Gather every line of the rows below that contains the word "This". Case counts, so a line qualifies only if the word appears with that exact capitalization.

>> begin Record excerpts

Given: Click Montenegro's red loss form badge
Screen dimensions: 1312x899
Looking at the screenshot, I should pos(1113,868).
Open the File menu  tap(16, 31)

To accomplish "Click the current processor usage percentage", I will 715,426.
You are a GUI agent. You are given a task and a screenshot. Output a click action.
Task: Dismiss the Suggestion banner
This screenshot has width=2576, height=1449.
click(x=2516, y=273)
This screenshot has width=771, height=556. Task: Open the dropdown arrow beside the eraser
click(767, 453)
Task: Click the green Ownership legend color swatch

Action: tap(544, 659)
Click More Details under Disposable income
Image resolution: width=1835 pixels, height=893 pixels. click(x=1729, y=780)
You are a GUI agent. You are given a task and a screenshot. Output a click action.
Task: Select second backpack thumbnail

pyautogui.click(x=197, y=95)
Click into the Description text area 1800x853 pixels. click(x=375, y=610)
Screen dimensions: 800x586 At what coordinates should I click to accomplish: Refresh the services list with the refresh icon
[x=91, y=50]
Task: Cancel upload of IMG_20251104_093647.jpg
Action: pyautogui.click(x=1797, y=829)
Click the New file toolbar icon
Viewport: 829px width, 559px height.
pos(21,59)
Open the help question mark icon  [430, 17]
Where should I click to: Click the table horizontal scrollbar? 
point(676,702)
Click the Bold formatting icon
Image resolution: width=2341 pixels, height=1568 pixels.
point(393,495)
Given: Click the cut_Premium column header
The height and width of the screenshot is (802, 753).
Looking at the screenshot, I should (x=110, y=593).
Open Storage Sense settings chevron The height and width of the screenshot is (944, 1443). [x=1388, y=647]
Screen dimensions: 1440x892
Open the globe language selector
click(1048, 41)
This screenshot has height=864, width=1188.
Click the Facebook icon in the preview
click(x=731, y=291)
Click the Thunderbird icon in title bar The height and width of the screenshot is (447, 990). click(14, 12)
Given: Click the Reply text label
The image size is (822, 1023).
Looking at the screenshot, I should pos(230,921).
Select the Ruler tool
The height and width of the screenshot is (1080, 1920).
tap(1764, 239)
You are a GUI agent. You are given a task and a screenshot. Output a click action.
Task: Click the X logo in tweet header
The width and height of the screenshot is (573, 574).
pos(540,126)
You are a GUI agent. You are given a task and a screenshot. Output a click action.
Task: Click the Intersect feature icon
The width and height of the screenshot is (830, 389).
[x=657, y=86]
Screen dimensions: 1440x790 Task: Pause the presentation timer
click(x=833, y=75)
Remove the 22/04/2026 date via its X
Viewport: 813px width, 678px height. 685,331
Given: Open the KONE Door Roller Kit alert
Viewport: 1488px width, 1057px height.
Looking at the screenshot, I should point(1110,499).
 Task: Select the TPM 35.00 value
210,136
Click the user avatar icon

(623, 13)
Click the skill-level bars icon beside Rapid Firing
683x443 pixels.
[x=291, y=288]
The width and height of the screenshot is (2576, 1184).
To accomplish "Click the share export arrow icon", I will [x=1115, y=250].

>> end Record excerpts

■ Expected answer ■
This screenshot has width=2576, height=1449.
This screenshot has width=771, height=556. Task: Open the dropdown arrow beside the eraser
This screenshot has height=864, width=1188.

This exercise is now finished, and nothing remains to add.